Die Gruppe der männlichen Einzelgänger war beträchtlich größer und bewegte sich oft gemächlicher. Das Alter spielte dabei keine Rolle, sowohl junge Männer als auch alte Herren bewegten sich über den Platz. Ein bejahrter Mann zog meine Aufmerksamkeit besonders auf sich. Er blieb etwa eine Minute lang mitten auf dem Platz stehen und betrachtete den Brunnen aus einiger Entfernung, bevor er schleichend weiterging, sich dabei aber oft noch nach der Statue umdrehte.
Um 13:40 Uhr habe ich meine Beobachtung schließlich mit erfrorenen Fingern beendet.

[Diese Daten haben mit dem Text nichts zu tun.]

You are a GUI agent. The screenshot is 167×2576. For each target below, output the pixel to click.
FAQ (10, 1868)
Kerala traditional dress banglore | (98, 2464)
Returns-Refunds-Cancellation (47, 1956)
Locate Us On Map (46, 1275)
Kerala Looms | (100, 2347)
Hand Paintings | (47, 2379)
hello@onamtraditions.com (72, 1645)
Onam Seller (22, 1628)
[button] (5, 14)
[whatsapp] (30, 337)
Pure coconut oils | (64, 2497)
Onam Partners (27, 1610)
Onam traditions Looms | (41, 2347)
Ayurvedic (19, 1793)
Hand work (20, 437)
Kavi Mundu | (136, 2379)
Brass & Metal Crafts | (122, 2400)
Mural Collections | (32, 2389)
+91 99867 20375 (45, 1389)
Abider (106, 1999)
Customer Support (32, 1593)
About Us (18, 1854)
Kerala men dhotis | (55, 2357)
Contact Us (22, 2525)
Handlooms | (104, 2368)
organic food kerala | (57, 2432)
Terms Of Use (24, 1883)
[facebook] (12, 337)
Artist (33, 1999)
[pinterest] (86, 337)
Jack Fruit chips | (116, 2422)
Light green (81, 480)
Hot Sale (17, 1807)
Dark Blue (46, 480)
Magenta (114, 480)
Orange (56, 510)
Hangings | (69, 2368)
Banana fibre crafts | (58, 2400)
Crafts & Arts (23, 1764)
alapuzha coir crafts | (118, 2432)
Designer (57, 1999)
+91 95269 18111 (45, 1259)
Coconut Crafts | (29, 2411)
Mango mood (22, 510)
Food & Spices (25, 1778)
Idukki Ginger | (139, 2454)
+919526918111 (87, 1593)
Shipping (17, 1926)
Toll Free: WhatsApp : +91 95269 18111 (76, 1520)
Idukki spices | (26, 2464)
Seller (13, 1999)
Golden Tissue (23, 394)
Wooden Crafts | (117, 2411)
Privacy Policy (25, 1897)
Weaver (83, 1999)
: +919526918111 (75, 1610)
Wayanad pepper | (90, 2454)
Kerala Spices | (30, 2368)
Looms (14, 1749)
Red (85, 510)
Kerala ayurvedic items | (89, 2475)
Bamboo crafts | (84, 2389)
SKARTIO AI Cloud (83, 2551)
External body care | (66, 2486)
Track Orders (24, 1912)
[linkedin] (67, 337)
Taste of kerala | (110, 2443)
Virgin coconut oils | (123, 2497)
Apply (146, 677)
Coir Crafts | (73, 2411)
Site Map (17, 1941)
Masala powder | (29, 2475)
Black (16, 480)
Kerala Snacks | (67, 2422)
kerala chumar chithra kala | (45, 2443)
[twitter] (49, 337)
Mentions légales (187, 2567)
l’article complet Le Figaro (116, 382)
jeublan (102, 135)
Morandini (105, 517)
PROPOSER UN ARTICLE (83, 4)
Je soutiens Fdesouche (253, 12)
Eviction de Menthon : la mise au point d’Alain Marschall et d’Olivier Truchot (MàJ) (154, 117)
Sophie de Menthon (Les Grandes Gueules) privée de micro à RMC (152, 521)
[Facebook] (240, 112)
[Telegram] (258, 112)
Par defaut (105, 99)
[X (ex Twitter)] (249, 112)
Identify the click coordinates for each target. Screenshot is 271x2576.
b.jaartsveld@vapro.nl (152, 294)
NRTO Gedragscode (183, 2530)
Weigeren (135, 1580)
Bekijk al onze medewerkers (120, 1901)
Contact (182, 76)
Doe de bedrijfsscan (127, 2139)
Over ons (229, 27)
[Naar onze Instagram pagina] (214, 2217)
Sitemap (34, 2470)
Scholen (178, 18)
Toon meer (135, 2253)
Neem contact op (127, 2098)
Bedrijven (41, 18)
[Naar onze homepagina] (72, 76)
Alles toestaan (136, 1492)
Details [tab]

Zur Vollständigkeit meines Berichts komme ich nicht umhin, hinzuzufügen, dass ich bei meiner Beobachtung einige Probleme bemerkt habe, die ich mir für zukünftige Arbeiten merken sollte. Zwar habe ich einen guten Überblick über den Platz gehabt und viele Menschen vorbeigehen sehen, doch genau deswegen habe ich oft nur Momentaufnahmen der Personen machen können, bevor sie wieder verschwunden waren. Ich kann über niemanden eine genauere Beschreibung geben, falls Aspekte davon für eine Auswertung nötig sein sollten, und mir sind wahrscheinlich viele interessante Details entgangen. Außerdem wäre interessant gewesen, das ein oder andere Gespräch zu überhören, was auf diesem weiten Raum so gut wie unmöglich ist. Diese Art der Beobachtung zielt entsprechend weniger auf die Betrachtung einzelner Individuen ab, als auf eine eher empirische Studie von Menschen im Park.
Amanvir Rai
Hallo Amanvir!
Eine interessante Beobachtung. Du hast es schon selbst geschrieben: Du hast zwar sehr viel beschrieben, bist dabei aber nicht auf Details über einzelne Personen eingegangen. Es ist unmöglich an belebten Orten alles perfekt zu beobachten. Es Geschichte immer mehr als man notieren kann. Das ist nicht schlimm. Du musst dir vor deiner Beobachtung überlegen, was genau dein Ziel ist. Möchtest du einfach nur sehen was für Personen im Park sind? Oder was diese Personen machen? Oder interessieren dich beispielsweise nur die Familien vor Ort? Mit so einer Eingrenzung fällt es leichter.
Ansonsten darfst du aber auch gerne deine weiteren Sinne nutzen. Ist es kalt an dem Ort? Was hört man so alles? Wie riecht es? Das darfst du gerne alles einbauen. Deine Beobachtung ist aber auf jeden Fall gut geschrieben und vermittelt ein deutliches Bild vom Park.